基于大语言模型嵌入的文本聚类方法 (Text Clustering with Large Language Model Embeddings)

from arxiv, The peer-reviewed version of this paper is published in the International Journal of Cognitive Computing in Engineering at https://doi.org/10.1016/j.ijcce.2024.11.004. This version is typeset by the authors and differs only in pagination and typographical detail

Text clustering is an important method for organising the increasing volume of digital content, aiding in the structuring and discovery of hidden patterns in uncategorised data. The effectiveness of text clustering largely depends on the selection of textual embeddings and clustering algorithms. This study argues that recent advancements in large language models (LLMs) have the potential to enhance this task. The research investigates how different textual embeddings, particularly those utilised in LLMs, and various clustering algorithms influence the clustering of text datasets.

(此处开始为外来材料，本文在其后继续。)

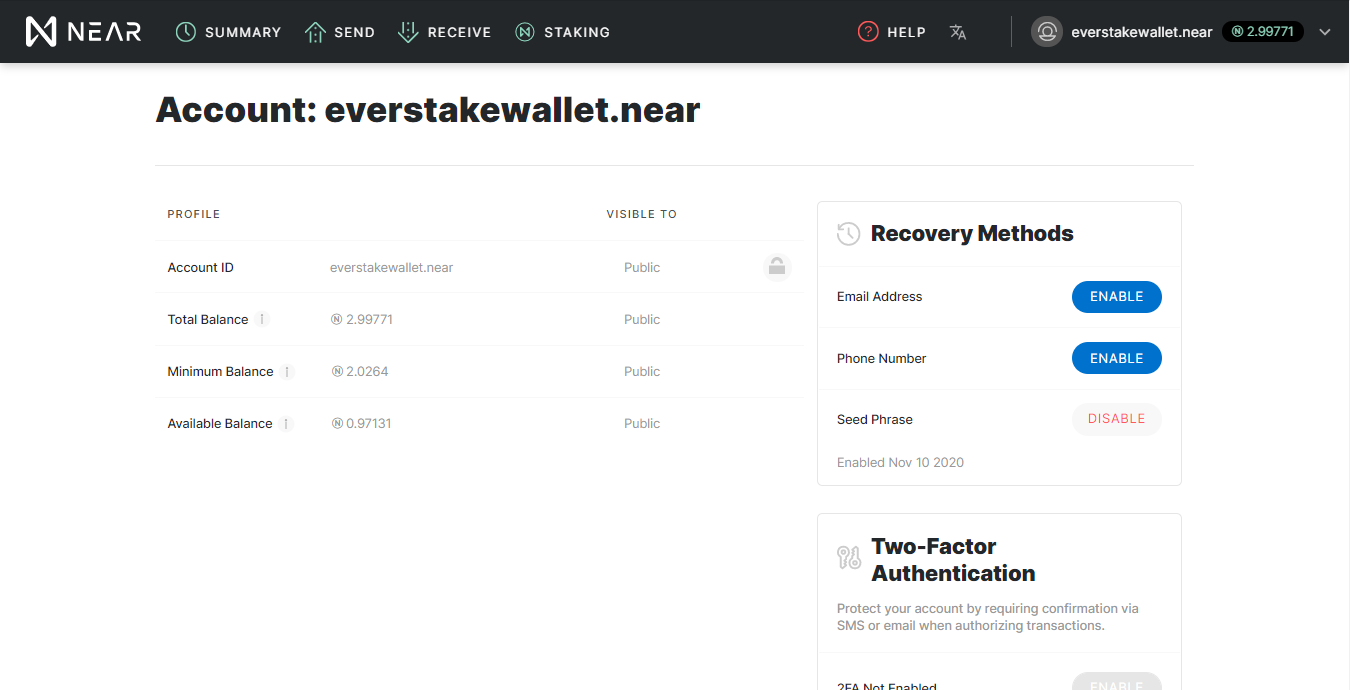Open the Receive page

444,32
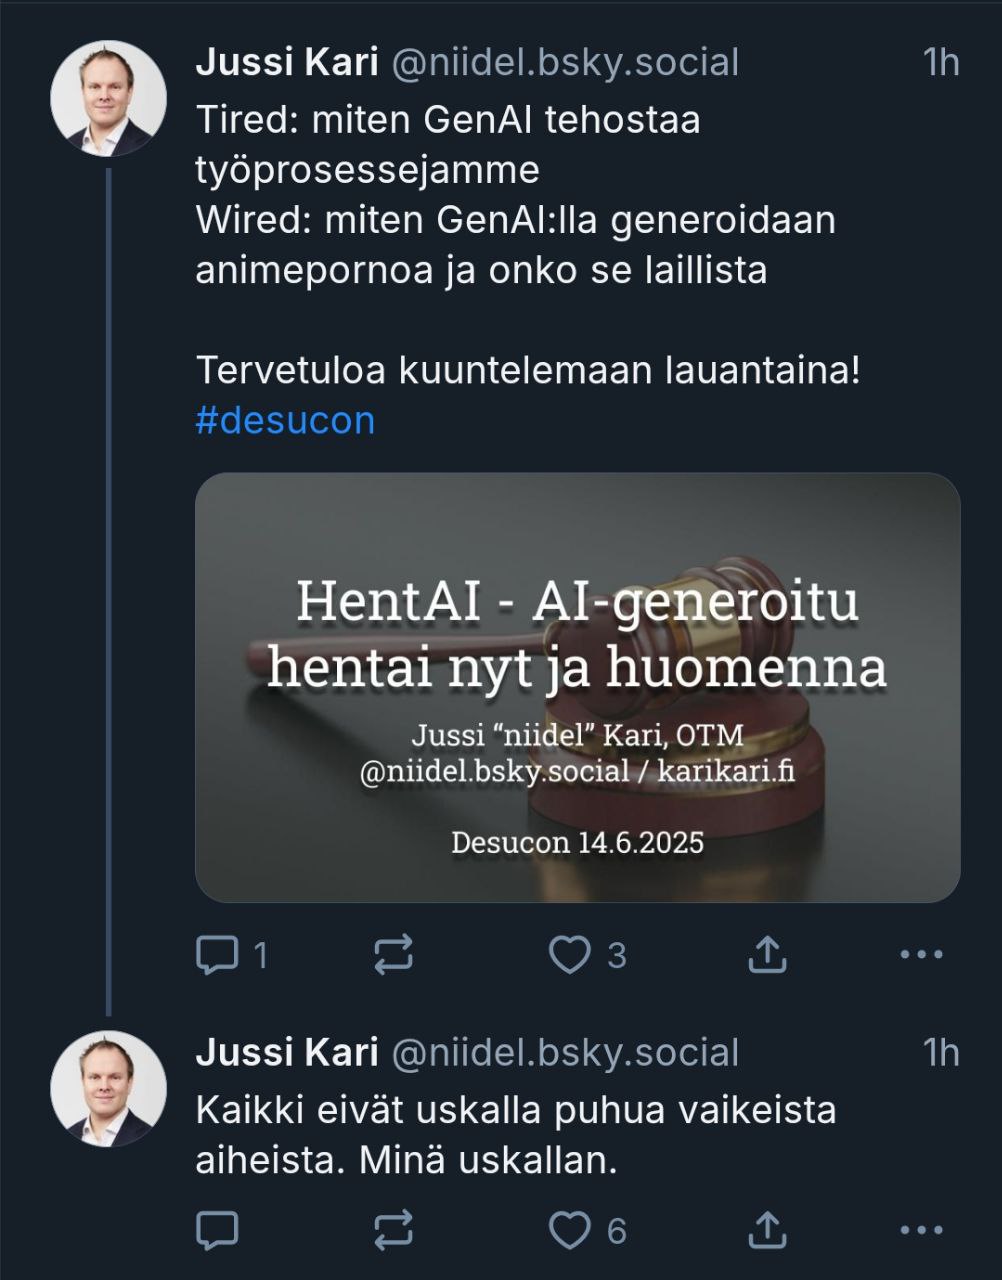Repost the post with the HentAI slide
This screenshot has height=1280, width=1002.
(393, 955)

A series of experiments were conducted to evaluate the impact of embeddings on clustering results, the role of dimensionality reduction through summarisation, and the adjustment of model size. The findings indicate that LLM embeddings are superior at capturing subtleties in structured language. OpenAI's GPT-3.5 Turbo model yields better results in three out of five clustering metrics across most tested datasets. Most LLM embeddings show improvements in cluster purity and provide a more informative silhouette score, reflecting a refined structural understanding of text data compared to traditional methods. Among the more lightweight models, BERT demonstrates leading performance. Additionally, it was observed that increasing model dimensionality and employing summarisation techniques do not consistently enhance clustering efficiency, suggesting that these strategies require careful consideration for practical application. These results highlight a complex balance between the need for refined text representation and computational feasibility in text clustering applications. This study extends traditional text clustering frameworks by integrating embeddings from LLMs, offering improved methodologies and suggesting new avenues for future research in various types of textual analysis.

翻译：文本聚类是组织日益增长的数字内容的重要方法，有助于对未分类数据进行结构化处理并发现其中的隐藏模式。文本聚类的效果在很大程度上取决于文本嵌入和聚类算法的选择。本研究认为，大语言模型（LLMs）的最新进展有望提升该任务的性能。本研究探讨了不同的文本嵌入（特别是LLMs中使用的嵌入）以及各种聚类算法如何影响文本数据集的聚类效果。通过一系列实验，我们评估了嵌入对聚类结果的影响、通过摘要进行降维的作用以及模型尺寸的调整。研究结果表明，LLM嵌入在捕捉结构化语言的细微差别方面表现更优。在大多数测试数据集上，OpenAI的GPT-3.5 Turbo模型在五项聚类指标中的三项上取得了更好的结果。与传统方法相比，大多数LLM嵌入在聚类纯度方面有所提升，并提供了更具信息量的轮廓系数，这反映了对文本数据更精细的结构理解。在更轻量级的模型中，BERT表现出领先的性能。此外，研究发现增加模型维度和采用摘要技术并不能持续提升聚类效率，这表明这些策略在实际应用中需要谨慎考虑。这些结果突显了文本聚类应用中精细文本表示需求与计算可行性之间的复杂平衡。本研究通过整合LLMs的嵌入扩展了传统的文本聚类框架，提供了改进的方法论，并为未来各类文本分析研究指出了新的方向。